Problem details
Copy out every line holding the string "click" from the records below.

Materials provided
== == ==

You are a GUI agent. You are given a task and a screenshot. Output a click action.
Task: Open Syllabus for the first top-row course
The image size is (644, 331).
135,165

== == ==

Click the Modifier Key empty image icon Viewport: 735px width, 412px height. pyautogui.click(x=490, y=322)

== == ==

Exercise response
You are a GUI agent. You are given a task and a screenshot. Output a click action.
Click the Modifier Key empty image icon Viewport: 735px width, 412px height. pyautogui.click(x=490, y=322)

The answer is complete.